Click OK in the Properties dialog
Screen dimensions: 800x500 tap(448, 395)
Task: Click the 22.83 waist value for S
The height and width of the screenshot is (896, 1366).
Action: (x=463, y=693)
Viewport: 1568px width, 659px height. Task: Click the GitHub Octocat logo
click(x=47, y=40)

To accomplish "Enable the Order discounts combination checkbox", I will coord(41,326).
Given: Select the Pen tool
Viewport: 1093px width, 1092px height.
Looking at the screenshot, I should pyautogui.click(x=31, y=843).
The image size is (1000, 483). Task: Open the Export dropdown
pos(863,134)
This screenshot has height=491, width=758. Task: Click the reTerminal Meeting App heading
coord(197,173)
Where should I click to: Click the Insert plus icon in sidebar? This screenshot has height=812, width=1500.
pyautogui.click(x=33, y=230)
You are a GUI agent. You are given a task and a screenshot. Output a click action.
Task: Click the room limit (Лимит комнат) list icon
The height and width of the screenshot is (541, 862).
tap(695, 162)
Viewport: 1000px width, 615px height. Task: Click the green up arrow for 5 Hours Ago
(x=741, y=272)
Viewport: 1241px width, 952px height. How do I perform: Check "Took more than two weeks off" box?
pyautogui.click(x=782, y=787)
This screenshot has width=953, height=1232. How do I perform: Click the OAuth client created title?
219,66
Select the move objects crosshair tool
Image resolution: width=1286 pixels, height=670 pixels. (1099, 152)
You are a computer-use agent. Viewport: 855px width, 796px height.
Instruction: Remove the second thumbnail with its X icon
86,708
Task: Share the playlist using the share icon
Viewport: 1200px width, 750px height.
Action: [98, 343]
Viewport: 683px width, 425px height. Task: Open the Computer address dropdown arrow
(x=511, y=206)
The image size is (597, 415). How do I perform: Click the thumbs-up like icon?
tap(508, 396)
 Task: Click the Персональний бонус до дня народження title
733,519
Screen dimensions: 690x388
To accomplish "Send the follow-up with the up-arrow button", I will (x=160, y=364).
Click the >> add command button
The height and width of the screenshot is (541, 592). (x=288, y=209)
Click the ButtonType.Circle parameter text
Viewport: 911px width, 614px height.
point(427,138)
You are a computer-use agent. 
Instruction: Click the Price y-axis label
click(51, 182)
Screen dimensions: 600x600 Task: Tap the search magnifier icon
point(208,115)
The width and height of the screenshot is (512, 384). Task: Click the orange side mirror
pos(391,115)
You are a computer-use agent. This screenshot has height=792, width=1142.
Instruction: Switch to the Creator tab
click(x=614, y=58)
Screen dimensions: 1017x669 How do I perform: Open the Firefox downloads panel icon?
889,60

# # # #

*EXERCISE OBJECTIVE*. The entries must all be transcribed exactly.

*RESPONSE TO THE TASK*.
Click OK in the Properties dialog
Screen dimensions: 800x500 tap(448, 395)
Task: Click the 22.83 waist value for S
The height and width of the screenshot is (896, 1366).
Action: (x=463, y=693)
Viewport: 1568px width, 659px height. Task: Click the GitHub Octocat logo
click(x=47, y=40)

To accomplish "Enable the Order discounts combination checkbox", I will coord(41,326).
Given: Select the Pen tool
Viewport: 1093px width, 1092px height.
Looking at the screenshot, I should pyautogui.click(x=31, y=843).
The image size is (1000, 483). Task: Open the Export dropdown
pos(863,134)
This screenshot has height=491, width=758. Task: Click the reTerminal Meeting App heading
coord(197,173)
Where should I click to: Click the Insert plus icon in sidebar? This screenshot has height=812, width=1500.
pyautogui.click(x=33, y=230)
You are a GUI agent. You are given a task and a screenshot. Output a click action.
Task: Click the room limit (Лимит комнат) list icon
The height and width of the screenshot is (541, 862).
tap(695, 162)
Viewport: 1000px width, 615px height. Task: Click the green up arrow for 5 Hours Ago
(x=741, y=272)
Viewport: 1241px width, 952px height. How do I perform: Check "Took more than two weeks off" box?
pyautogui.click(x=782, y=787)
This screenshot has width=953, height=1232. How do I perform: Click the OAuth client created title?
219,66
Select the move objects crosshair tool
Image resolution: width=1286 pixels, height=670 pixels. (1099, 152)
You are a computer-use agent. Viewport: 855px width, 796px height.
Instruction: Remove the second thumbnail with its X icon
86,708
Task: Share the playlist using the share icon
Viewport: 1200px width, 750px height.
Action: [98, 343]
Viewport: 683px width, 425px height. Task: Open the Computer address dropdown arrow
(x=511, y=206)
The image size is (597, 415). How do I perform: Click the thumbs-up like icon?
tap(508, 396)
 Task: Click the Персональний бонус до дня народження title
733,519
Screen dimensions: 690x388
To accomplish "Send the follow-up with the up-arrow button", I will (x=160, y=364).
Click the >> add command button
The height and width of the screenshot is (541, 592). (x=288, y=209)
Click the ButtonType.Circle parameter text
Viewport: 911px width, 614px height.
point(427,138)
You are a computer-use agent. 
Instruction: Click the Price y-axis label
click(51, 182)
Screen dimensions: 600x600 Task: Tap the search magnifier icon
point(208,115)
The width and height of the screenshot is (512, 384). Task: Click the orange side mirror
pos(391,115)
You are a computer-use agent. This screenshot has height=792, width=1142.
Instruction: Switch to the Creator tab
click(x=614, y=58)
Screen dimensions: 1017x669 How do I perform: Open the Firefox downloads panel icon?
889,60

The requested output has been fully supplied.